克-雅病(Creutzfeldt-Jakob disease,CJD)

【讨论】

Creutzfeldt-Jakob病(CJD),又称克-雅病,是人类最常见的朊蛋白病,主要累及皮质、基底节和脊髓,又称皮质-纹状体-脊髓变性。本病由Creutzfeldt于1920年首次报道,Jakob 于1921—1923年先后报道5例类似病例,Spielmayer于1923年命名本病为Creutzfeldt-Jakob病。患者多为中老年人,平均发病年龄60岁,临床表现为进行性痴呆、肌阵挛或锥体外系损害,数月至1年左右死亡。
Prusiner等研究发现,CJD是由一种既具有传染性又缺乏核酸的非病毒性致病因子抗蛋白酶的朊蛋白(prion protein,PrP)导致。特殊的变异的具有传染性的蛋白质PrP有两种异构体:①PrP c存在于正常细胞内,是一种单基因编码糖蛋白,由253个氨基酸组成,位于人类20号染色体短臂,可译框架由一个外显子组成,在N末端附近富有脯氨酸和甘氨酸短肽有5次反复。正常神经细胞表面也存在朊蛋白PrP c,分子量为30~33kD,空间构象主要为α螺旋结构,蛋白酶K可以溶解。PrP c是细胞内膜结合蛋白,可能参与神经细胞内游离钙浓度的调节,并在神经元与胶质细胞的信息传递中发挥作用。②PrP sc与PrP c不同,其分子量为27~30kD,空间构象40%为β层状折叠。

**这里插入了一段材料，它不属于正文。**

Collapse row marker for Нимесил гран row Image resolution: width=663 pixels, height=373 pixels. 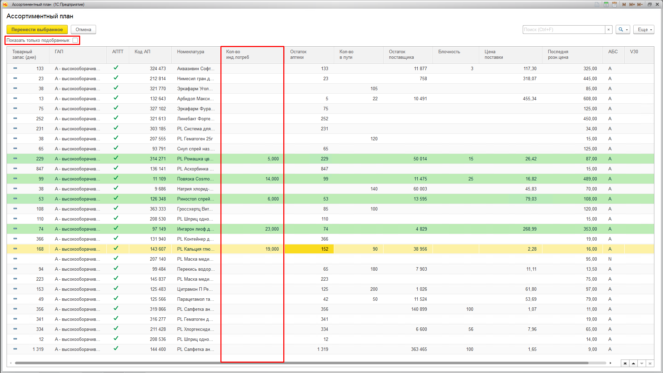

PrP sc可促进PrP c转化为PrP sc,在人体内PrP增殖可能是一个PrP c分子与一个PrP sc分子结合,形成二聚体,此二聚体会转化成两个PrP sc分子,此后依此呈指数增殖。PrP sc数次集结形成直径为10~20nm、长100~200nm的物质,不能被蛋白酶K消化,大量沉积于脑内,可破坏中枢神经系统,导致大脑广泛神经细胞凋亡、脱失,形成海绵状脑病。

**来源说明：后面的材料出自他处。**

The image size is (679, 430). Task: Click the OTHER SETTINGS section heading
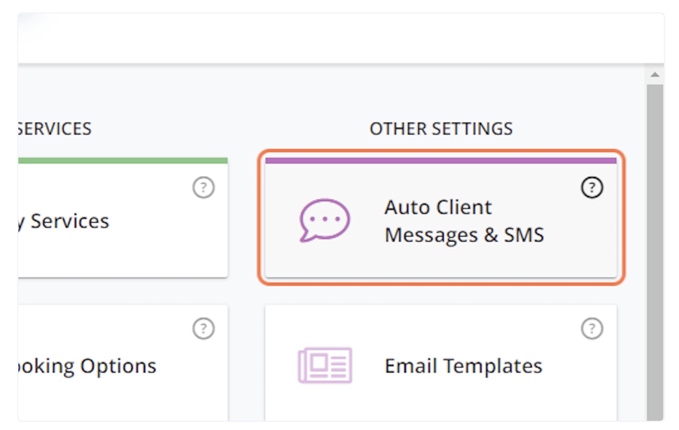pyautogui.click(x=441, y=129)
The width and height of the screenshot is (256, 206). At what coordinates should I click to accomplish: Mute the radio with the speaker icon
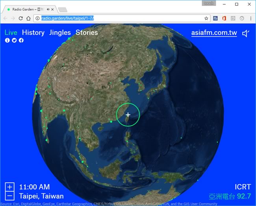click(246, 33)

散发性CJD根据朊蛋白基因PRNP密码子129解码所得蛋氨酸与缬氨酸情况可分为6个亚型:MM1、MM2、MV1、MV2、VV1及VV2。以MM1及MV2最为常见。MM1病程最短,平均3个月;MM2最长可达17个月。散发性CJD传播方式不清,可能是体细胞变异的结果。医源性CJD是PrP sc污染的组织或器械通过脑深部电极检查、颅脑手术、角膜、硬脑膜移植等而传递感染,经过长达数年至数十年复制发病。变异型CJD患者经脑组织动物传染试验证实,与疯牛病有相似种系特异性。自1996年英国政府正式承认疯牛病可传染人类后,英国有较多变异型CJD的报道。多数CJD患者为散发性,无遗传性,无PrP基因突变,PrP sc沿突触结构广泛沉积于大脑皮质,称为野生型CJD。家族性CJD占5%~15%,发病年龄早于散发性CJD,均伴有PrP基因突变。

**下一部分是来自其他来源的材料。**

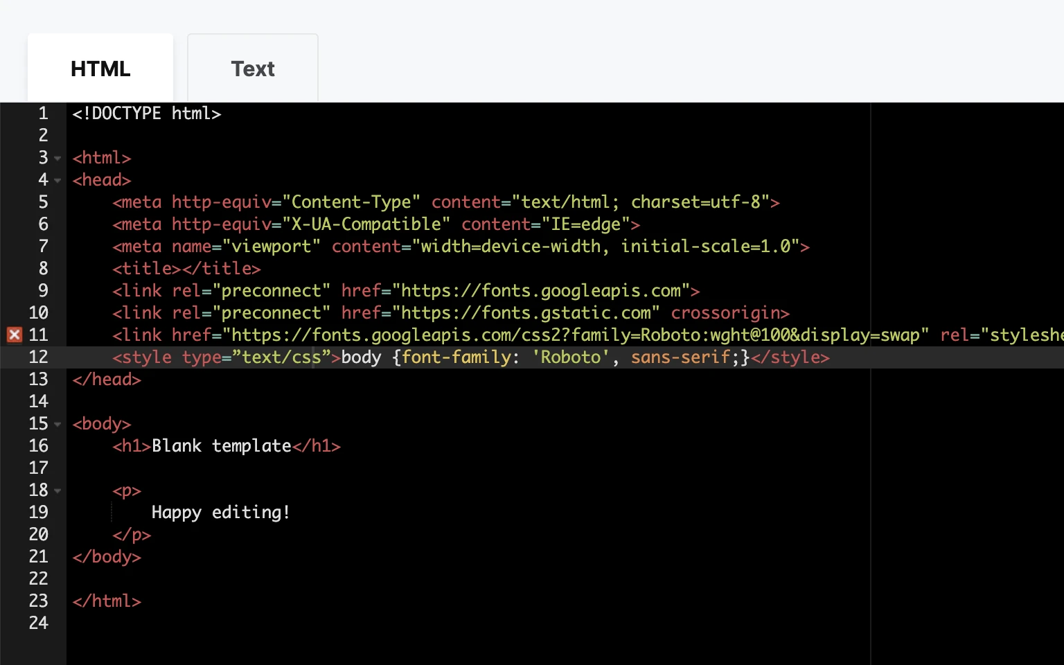
Task: Fold the body section using the line 15 arrow
Action: (57, 425)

大体病理可见脑呈海绵状变性,皮质、基底节和脊髓萎缩;显微镜下可见神经元丢失、星形胶质细胞增生,海绵样变性,即细胞胞质中空泡形成,感染脑组织内可发现异常PrP淀粉样斑块,无炎症反应。变异型CJD的病理改变为海绵状变性,以丘脑最为明显。
本病发病年龄为45~78岁,平均58岁,男女均可患病。变异型CJD发病年龄较经典型年轻,平均26岁。多隐袭起病,缓慢进行性发展,临床表现为进行性痴呆、锥体束和锥体外系受累的体征及脊髓前角损害引起的肌萎缩。临床可分为3期。初期常表现为乏力、易疲劳、注意力不集中、失眠、抑郁和记忆力减退等,有时伴有头痛、眩晕、视力模糊或共济失调等症状。中期也称为痴呆-肌阵挛期。主要表现为记忆力障碍和进行性痴呆,病情进展迅速。患者外出找不到家,人格改变、痴呆,可伴失语、失认、偏瘫、皮质盲、肌张力增高、腱反射亢进,病理征阳性,共济失调,肌萎缩、肌阵挛等。晚期可出现尿失禁、无动性缄默、昏迷或去皮质强直状态。本例患者病程约6个月,其中早期表现维持约2个月,中晚期表现各持续约2个月。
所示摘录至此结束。